• _Directions_: Transcribe the material word for word, starting at its first line and ending after the line that contains "Action: tap(22, 24)". Leave the pictures out of your answer.

Target pointing data

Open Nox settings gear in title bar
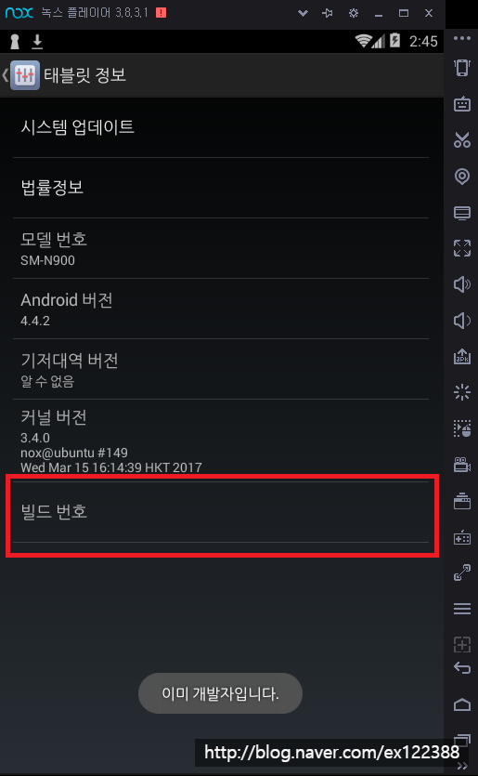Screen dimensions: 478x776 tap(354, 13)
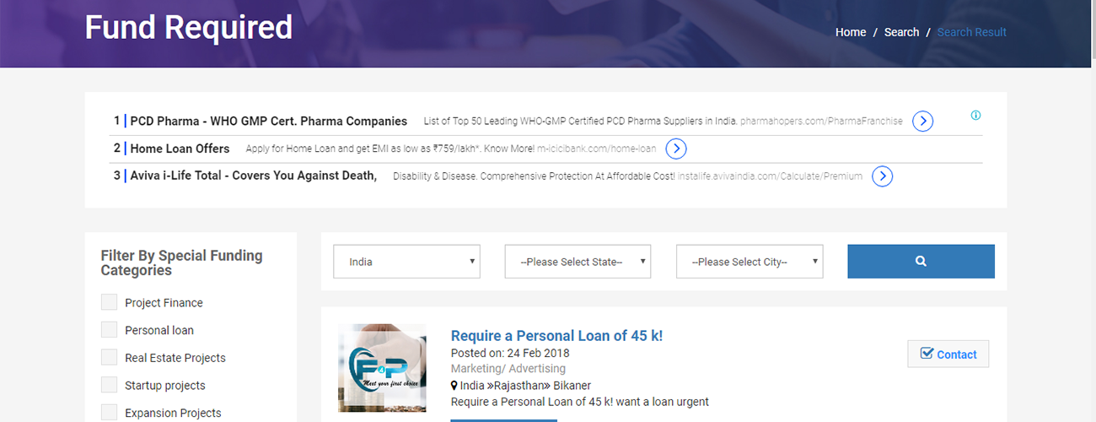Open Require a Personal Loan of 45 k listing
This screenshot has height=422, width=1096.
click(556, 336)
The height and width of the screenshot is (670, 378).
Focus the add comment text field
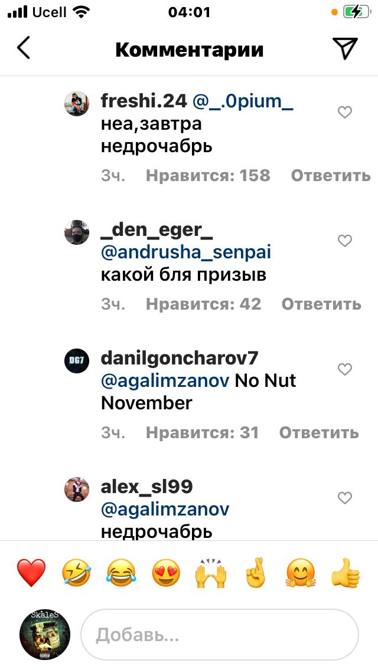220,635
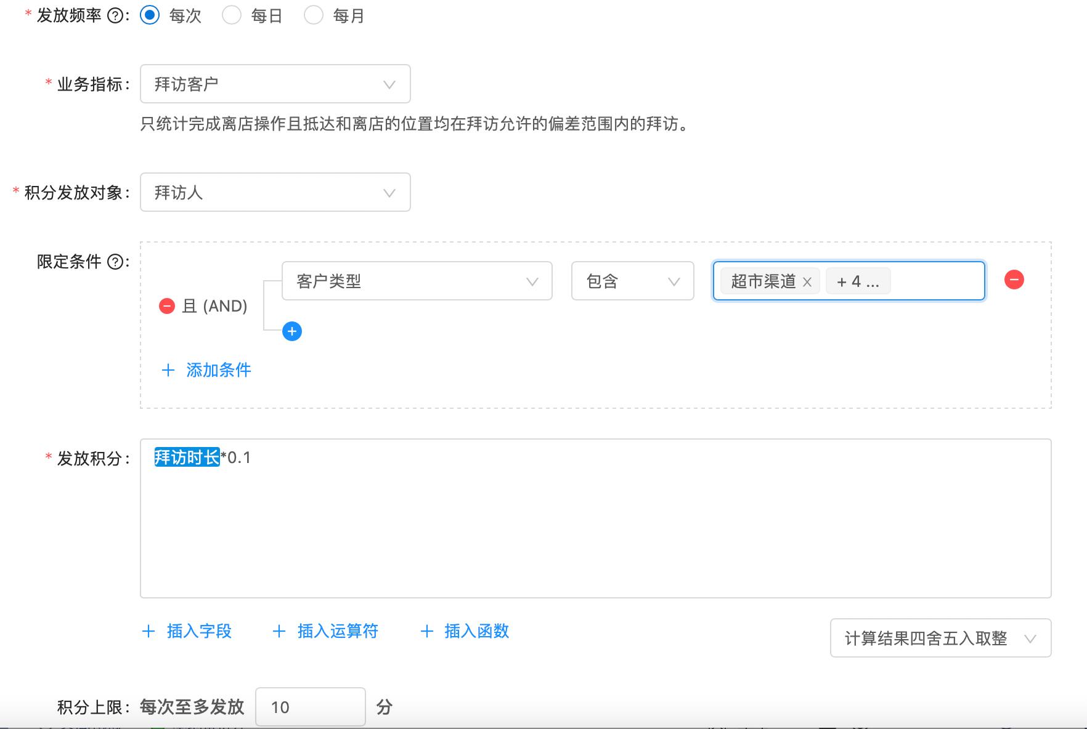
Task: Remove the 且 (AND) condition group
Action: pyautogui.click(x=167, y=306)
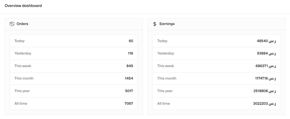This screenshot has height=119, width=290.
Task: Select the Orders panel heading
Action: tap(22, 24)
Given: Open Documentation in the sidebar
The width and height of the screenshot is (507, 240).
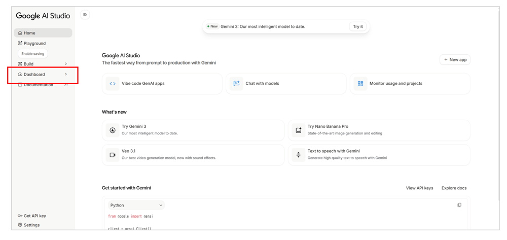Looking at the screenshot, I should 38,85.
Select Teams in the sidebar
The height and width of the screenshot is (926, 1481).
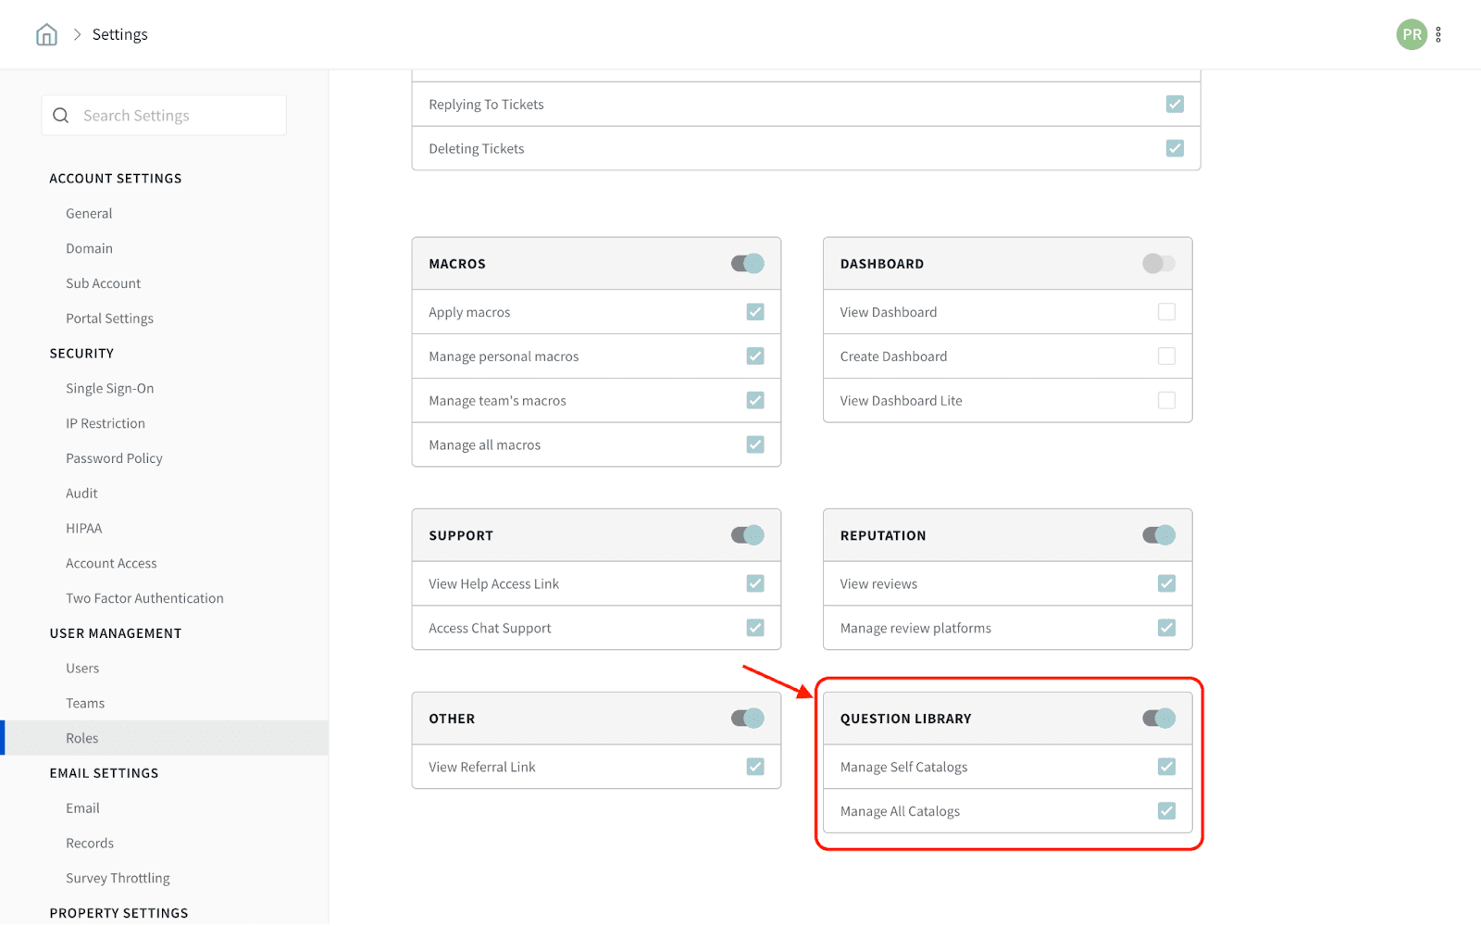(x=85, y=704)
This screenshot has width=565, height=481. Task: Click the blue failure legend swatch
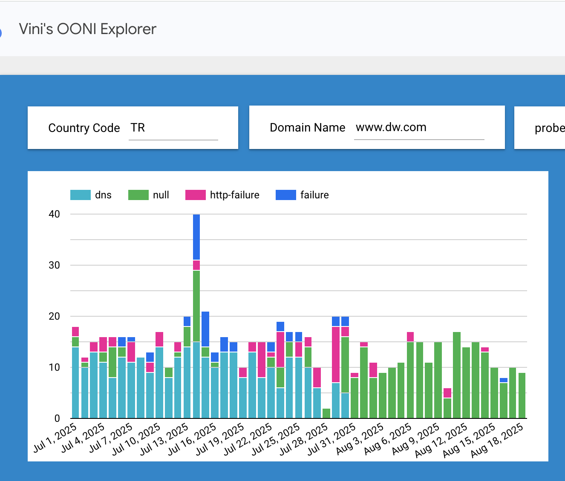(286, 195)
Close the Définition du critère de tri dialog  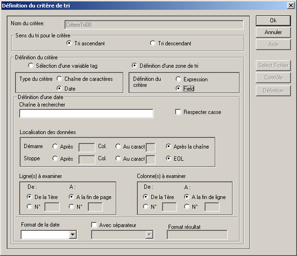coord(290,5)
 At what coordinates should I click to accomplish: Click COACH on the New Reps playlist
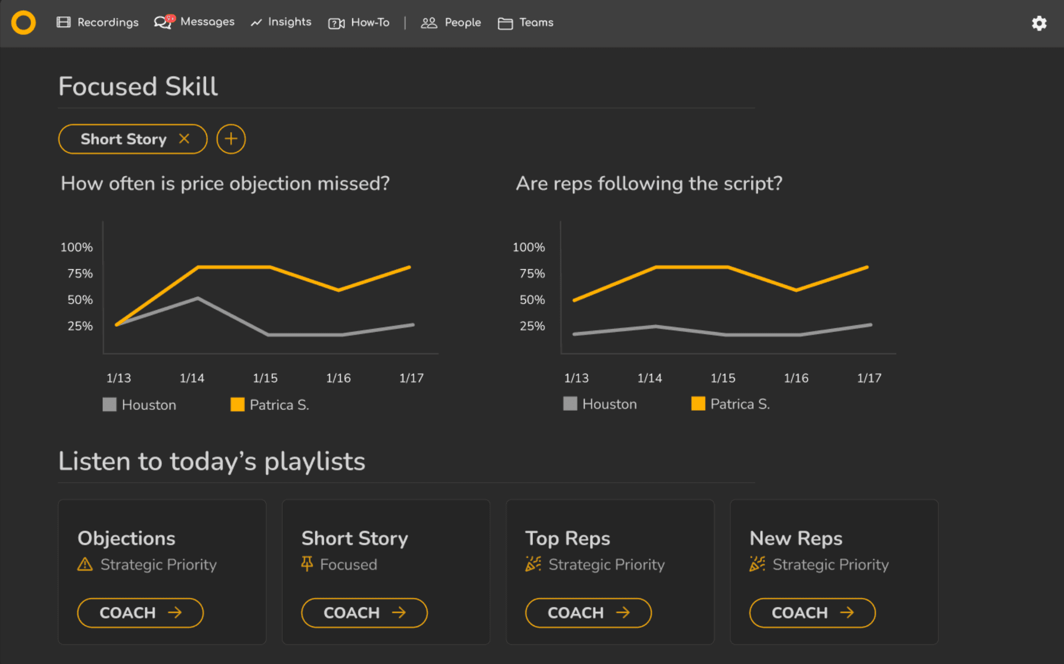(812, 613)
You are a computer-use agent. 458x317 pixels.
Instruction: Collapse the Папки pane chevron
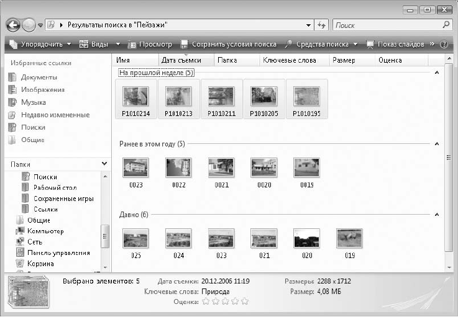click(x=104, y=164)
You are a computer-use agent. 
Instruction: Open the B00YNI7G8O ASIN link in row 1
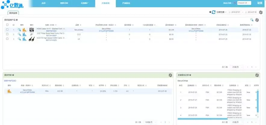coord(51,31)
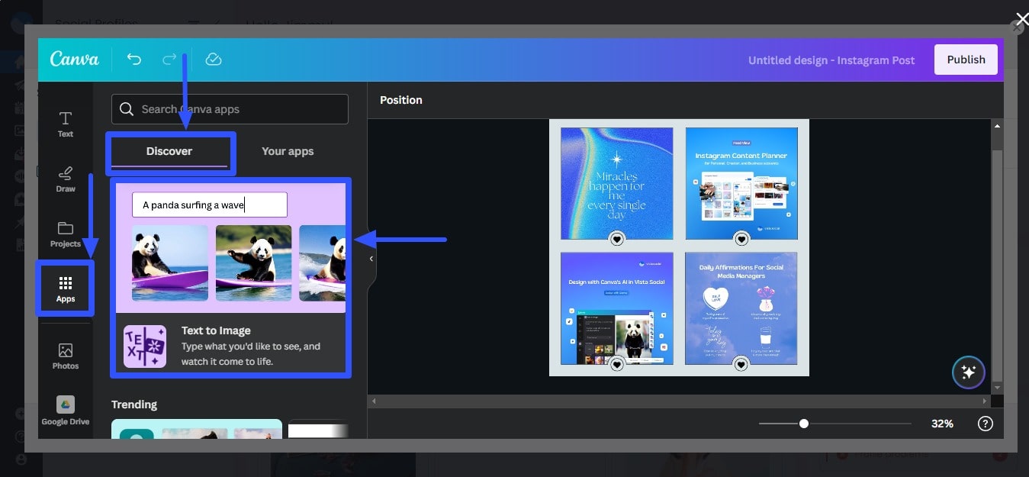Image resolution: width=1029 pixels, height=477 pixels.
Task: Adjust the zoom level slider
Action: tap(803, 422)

• _Answer to this task_:
Open Nox settings gear in title bar
Screen dimensions: 478x776 tap(354, 13)
Open Require a Personal Loan of 45 k listing
This screenshot has height=422, width=1096.
click(556, 336)
The height and width of the screenshot is (670, 378).
Focus the add comment text field
220,635
Task: Remove the 且 (AND) condition group
Action: pyautogui.click(x=167, y=306)
This screenshot has height=119, width=290.
Task: Select the Orders panel heading
Action: tap(22, 24)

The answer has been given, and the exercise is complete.